Is there anything you learned at Haverford that you carry with you?
The most valuable tool and life lesson I learned there was grace. Not in the religious sense, but in the sense of showing grace towards others. The environment at Haverford very much encouraged open discussions of differing opinions. This taught me to view and digest situations and opinions objectively, and to always show curiosity and genuineness on why people feel or believe certain things. To not always be the voice, but instead to be the ear. Many of my teachers taught through discussions, like an open forum type of education. Different viewpoints and opinions were always welcome, and I found it to be a very open and inclusive environment. We learned how to converse and work together cordially. It’s not a tool we see much in society these days, unfortunately, but it was a skillset I learned at Haverford that I continue to try and hone today: how to be open, objective, and willing to listen to others.
This style of education and inclusiveness is what really attracted me to Haverford. I transferred in as a junior, and once I stepped on campus during my visit and entered the classroom, I knew that this was home. Everything felt very comfortable, and regardless of your academic level, it was competitive but not cutthroat – very familial.
I consider myself very fortunate to have been offered the opportunity to get more involved with Haverford. I saw this as a chance to give back to a place that opened its arms to me and gave me so much. It was the privilege of a lifetime to have gone to Haverford. I encourage all alums to remember how fortunate we are to have called this place home.
What led you to volunteering at Haverford, and to leading the Young Alumni Committee here?
I went to Loyola (Maryland) and my favorite professor there taught me to “say yes to things” in life. When people ask you things, to volunteer, he said, be open because good things will happen.

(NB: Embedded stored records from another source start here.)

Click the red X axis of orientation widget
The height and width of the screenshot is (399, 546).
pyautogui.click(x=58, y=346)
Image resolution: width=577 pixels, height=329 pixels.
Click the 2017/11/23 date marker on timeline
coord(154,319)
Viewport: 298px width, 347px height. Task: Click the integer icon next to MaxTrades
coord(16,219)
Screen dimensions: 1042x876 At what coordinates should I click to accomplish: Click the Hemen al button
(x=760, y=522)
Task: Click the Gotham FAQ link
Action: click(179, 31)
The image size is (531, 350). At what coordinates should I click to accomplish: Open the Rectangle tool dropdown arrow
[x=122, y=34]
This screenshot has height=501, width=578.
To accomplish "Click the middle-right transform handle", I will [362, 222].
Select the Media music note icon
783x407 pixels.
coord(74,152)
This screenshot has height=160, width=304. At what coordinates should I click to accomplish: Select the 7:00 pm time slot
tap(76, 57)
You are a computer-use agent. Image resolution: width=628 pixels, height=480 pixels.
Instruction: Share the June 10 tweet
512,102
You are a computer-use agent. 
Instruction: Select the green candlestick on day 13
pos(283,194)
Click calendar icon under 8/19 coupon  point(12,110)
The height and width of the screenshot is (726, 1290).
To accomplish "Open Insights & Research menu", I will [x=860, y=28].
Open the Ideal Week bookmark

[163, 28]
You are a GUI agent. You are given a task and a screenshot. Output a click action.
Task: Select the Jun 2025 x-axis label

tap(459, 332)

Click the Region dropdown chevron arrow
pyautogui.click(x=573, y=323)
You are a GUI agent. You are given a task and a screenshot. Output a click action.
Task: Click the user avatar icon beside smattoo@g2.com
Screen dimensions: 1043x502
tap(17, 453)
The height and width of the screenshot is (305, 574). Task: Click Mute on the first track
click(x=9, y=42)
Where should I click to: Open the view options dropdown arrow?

When our five-year reunion came around, our class needed someone to organize it. I like being a gatherer – I get that from my wonderful Greek mother – and I like getting people together, so I put my hand up and said I’d take charge. Our reunion was an outstanding success with over 50 classmates attending! This provided me the opportunity to get to know [Director of Alumni Relations] Andrew Bailey ‘02 and the Palmer House staff much better.
When I moved back to the Philly area, around 2015, Andrew and Brant Henderson ’74 asked if I would head up Haverford’s Young Alumni Committee. Trusting the advice of that college professor, I didn’t know where to start, but I said yes. To Andrew and Brant’s credit, they told me to trust my instincts and build it however I felt best.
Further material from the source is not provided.